- **YOUR INSTRUCTIONS**
Taking each line of the records in turn, count those containing "heading" and report only the number.

- **EXCERPTED DATA**
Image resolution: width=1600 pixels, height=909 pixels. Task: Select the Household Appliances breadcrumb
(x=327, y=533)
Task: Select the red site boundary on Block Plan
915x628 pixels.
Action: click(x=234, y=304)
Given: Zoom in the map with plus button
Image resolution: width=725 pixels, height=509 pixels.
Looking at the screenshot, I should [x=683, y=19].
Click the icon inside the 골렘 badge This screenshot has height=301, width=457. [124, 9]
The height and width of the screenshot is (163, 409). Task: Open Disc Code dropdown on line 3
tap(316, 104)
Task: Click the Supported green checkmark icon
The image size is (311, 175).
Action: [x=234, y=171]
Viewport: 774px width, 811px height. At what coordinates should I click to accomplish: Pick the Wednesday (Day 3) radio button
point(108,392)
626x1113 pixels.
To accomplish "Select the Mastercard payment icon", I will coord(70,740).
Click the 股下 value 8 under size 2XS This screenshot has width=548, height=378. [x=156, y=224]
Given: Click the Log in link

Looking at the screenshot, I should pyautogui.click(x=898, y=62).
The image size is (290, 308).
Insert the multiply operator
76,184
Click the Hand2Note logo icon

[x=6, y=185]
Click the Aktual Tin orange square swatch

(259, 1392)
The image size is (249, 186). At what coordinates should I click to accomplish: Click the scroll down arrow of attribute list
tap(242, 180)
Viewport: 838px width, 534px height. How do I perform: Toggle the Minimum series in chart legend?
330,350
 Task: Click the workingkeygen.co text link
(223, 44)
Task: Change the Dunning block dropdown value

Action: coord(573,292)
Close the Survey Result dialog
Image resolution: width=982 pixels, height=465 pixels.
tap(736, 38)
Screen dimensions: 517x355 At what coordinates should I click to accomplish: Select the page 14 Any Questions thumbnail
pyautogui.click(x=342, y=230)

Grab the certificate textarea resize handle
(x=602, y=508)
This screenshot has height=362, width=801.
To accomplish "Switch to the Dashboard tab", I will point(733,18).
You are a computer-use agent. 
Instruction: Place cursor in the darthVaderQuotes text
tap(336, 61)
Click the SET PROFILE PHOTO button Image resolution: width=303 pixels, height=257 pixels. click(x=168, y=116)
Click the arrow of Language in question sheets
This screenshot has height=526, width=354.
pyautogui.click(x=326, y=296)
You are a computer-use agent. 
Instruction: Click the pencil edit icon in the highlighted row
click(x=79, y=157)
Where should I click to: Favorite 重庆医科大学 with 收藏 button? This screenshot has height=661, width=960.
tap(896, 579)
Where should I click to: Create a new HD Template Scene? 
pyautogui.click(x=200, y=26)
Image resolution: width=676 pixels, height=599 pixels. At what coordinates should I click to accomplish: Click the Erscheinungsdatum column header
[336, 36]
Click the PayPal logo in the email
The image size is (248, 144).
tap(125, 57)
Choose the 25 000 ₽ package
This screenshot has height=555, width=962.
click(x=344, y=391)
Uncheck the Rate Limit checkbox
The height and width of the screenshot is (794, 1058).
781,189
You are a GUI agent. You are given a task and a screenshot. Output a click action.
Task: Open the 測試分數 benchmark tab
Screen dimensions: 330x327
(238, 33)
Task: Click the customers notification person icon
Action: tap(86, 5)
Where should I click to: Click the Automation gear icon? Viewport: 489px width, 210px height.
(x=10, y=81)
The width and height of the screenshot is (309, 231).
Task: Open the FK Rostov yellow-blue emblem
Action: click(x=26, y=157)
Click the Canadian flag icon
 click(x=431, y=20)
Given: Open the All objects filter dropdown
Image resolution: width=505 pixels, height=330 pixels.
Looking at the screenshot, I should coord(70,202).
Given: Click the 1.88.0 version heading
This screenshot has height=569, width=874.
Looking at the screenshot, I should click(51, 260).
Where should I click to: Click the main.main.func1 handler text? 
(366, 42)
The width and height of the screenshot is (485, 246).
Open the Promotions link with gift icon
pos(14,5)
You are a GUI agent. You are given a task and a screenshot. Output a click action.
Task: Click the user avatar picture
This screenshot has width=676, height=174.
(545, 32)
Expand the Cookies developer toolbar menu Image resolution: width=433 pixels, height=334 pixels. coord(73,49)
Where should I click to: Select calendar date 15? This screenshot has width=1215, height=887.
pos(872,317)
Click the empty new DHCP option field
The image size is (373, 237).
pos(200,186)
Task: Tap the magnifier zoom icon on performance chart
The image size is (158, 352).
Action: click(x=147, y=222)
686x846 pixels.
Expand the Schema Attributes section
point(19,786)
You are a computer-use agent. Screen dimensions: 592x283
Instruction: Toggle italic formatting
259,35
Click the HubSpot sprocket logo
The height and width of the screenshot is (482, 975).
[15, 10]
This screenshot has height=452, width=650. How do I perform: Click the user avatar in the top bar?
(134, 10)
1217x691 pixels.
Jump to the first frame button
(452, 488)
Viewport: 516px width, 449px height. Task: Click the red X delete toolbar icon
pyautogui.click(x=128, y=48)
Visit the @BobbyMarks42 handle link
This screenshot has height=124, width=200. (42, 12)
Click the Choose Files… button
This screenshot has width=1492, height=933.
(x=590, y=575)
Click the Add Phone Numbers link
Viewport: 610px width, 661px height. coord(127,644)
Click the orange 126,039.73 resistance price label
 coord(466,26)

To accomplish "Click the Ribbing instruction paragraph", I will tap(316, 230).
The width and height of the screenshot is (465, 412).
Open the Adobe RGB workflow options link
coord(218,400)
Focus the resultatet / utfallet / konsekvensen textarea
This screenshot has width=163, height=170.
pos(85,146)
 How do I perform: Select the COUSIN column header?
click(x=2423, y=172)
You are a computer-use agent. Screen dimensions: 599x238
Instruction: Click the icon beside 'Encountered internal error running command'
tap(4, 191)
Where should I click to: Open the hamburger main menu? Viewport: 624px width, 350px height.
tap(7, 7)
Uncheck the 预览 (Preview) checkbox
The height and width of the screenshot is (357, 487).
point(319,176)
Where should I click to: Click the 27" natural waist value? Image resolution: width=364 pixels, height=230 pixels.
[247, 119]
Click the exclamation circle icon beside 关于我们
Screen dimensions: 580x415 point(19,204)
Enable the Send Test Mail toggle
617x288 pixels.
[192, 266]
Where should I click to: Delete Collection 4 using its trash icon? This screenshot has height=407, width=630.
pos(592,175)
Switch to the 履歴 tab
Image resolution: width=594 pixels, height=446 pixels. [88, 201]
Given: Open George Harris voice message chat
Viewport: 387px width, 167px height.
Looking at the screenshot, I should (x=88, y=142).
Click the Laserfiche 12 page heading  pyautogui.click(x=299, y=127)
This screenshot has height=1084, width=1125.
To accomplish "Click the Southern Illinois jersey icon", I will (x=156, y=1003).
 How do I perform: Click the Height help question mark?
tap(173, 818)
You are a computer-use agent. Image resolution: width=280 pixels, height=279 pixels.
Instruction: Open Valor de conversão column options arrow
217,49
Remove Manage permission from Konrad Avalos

- **YOUR RESPONSE**
2